Some 44 million women and girls were forcibly displaced by the end of 2021 whether by climate change, war, conflict, or human rights violations — a record level.
For women, displacement isn’t the end of their problems, it’s only the beginning. They often lose their property, assets, livelihoods, and access to health care. It also exposes them to greater risks of violence, trafficking, and sexual abuse.
7. 130 million girls remain out of school worldwide.
Around the world, girls disproportionately miss out on education. A third of the world's poorest girls between 10 and 18 have never attended school, and in rural areas, 61% of girls do not attend secondary school.
The COVID-19 pandemic also resulted in more learning losses for girls than for boys, and an increased risk of facing child labor, gender-based violence, early marriage, and pregnancy.
Yet, girls’ education is integral to virtually every aspect of ending extreme poverty. When girls receive a quality education, every area of their lives and communities benefit. Keeping girls in school supports economic growth, promotes peace, and helps fight climate change. Women who complete secondary education go on to make higher incomes with each additional year of schooling boosting a girl’s earnings as an adult by up to 20%.
8. Women shoulder billions of hours of unpaid childcare globally.
You’d be forgiven for thinking that women doing all the chores around the house is lower down on the list of gender equality priorities. It’s just a bit of washing up, right?
Well, those hours add up, especially for women and girls who live in poverty and are from marginalized groups and it keeps them out of schools and jobs.
This phenomenon is referred to as unpaid care work. Unrecognized and undervalued, this invisible labor falls largely on mothers and daughters.
The pandemic, as with most things, made it worse. In 2020, school, preschool, and daycare closures led to an additional estimated 512 billion hours of unpaid childcare globally for women. That’s over 57,000 decades of unpaid work.
9. Almost 1 in 4 women experienced food insecurity in 2022.
The world is in the grip of an unprecedented and growing hunger crisis. A devastating convergence of conflict, climate change, and COVID-19 had already placed some of the world’s poorest under enormous strain, but the war against Ukraine now threatens to push millions of people into the most acute classification of hunger there is: famine.
Women are more likely than men to experience food insecurity, and the gender gap is growing. Globally in 2022, nearly 1 in 4 women experienced moderate or severe food insecurity — and it’s only predicted to get worse if action isn’t taken immediately.

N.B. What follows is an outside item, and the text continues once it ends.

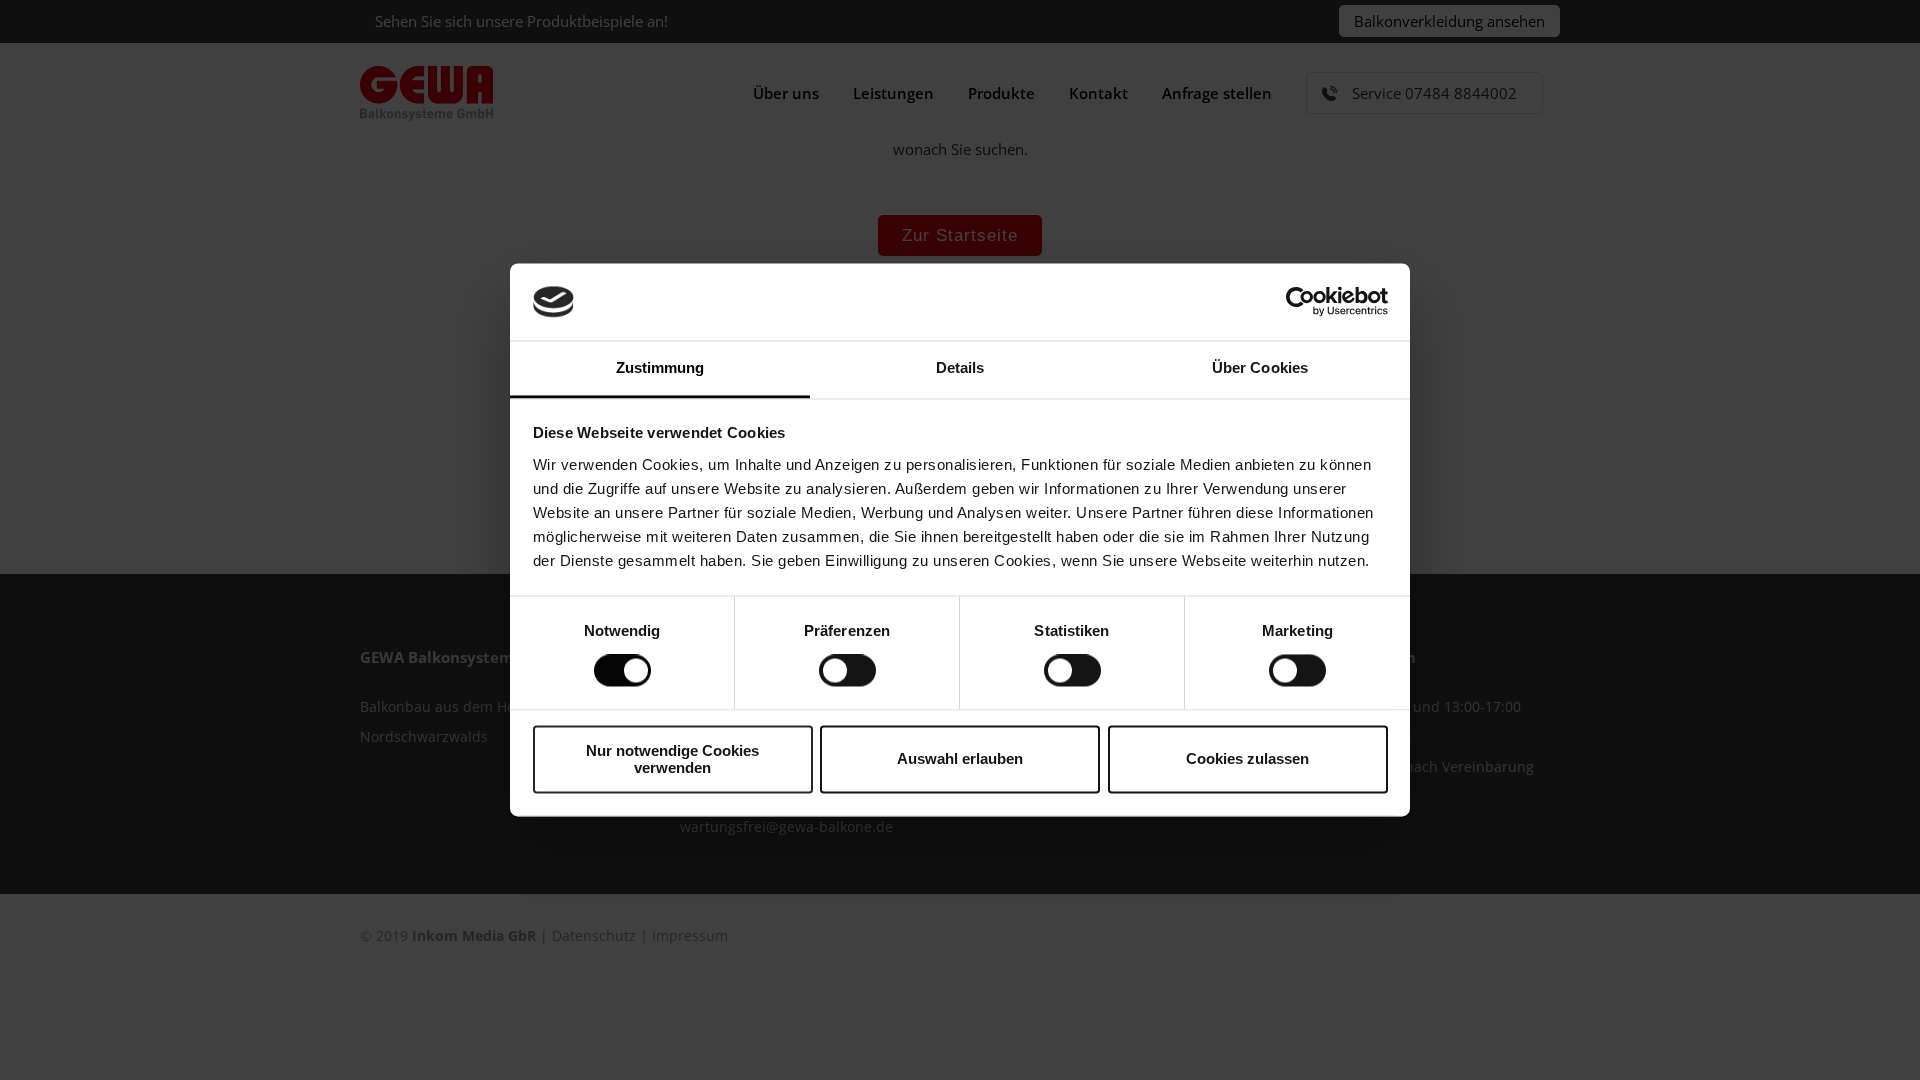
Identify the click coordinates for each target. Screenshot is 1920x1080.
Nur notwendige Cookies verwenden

10. It could take another 286 years to remove discriminatory laws for women and girls.
Laws that enshrine gender equality (like paying men and women the same money for the same work), prohibit discrimination against women, and guarantee equal rights are all crucial to ensuring women have equal legal rights and protections. But gaps remain in many countries and at the current rate, it may take up to 286 years to secure these legal frameworks.

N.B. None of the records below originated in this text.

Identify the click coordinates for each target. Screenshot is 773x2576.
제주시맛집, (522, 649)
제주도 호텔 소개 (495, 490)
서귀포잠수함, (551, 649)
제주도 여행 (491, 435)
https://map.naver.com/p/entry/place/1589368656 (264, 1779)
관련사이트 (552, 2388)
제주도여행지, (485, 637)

11. Just 1 in 3 managers or supervisors is a woman.
The glass ceiling continues to hold strong and will do for some time — 140 years to be precise until women achieve parity at the current pace of change, according to the report.
12. Women hold just 26.5% of parliamentary seats
As of Jan. 2023, women held just over a quarter of parliamentary seats around the world. Only 13 countries, mostly in Europe, have gender-equal cabinets.
This isn’t about to change any time soon with the earliest date for parity forecast for 2062.
13. Women earn just 77 cents for every dollar men earn.
Although the global gender gap narrowed slightly between 2022 and 2023, women still earn less money over the span of their working lives than men.
Factors that contribute to this gender-based wealth inequity are gender pay gaps, unequal career progression trajectories, gender gaps in financial literacy, and life events. For frontline operational roles, for example, the overall gender wealth gap amounts to 11%; for professional and technical type roles, the gender wealth gap nearly triples to 31%; and for senior expert and leadership roles it expands further to 38%, according to the World Economic Forum.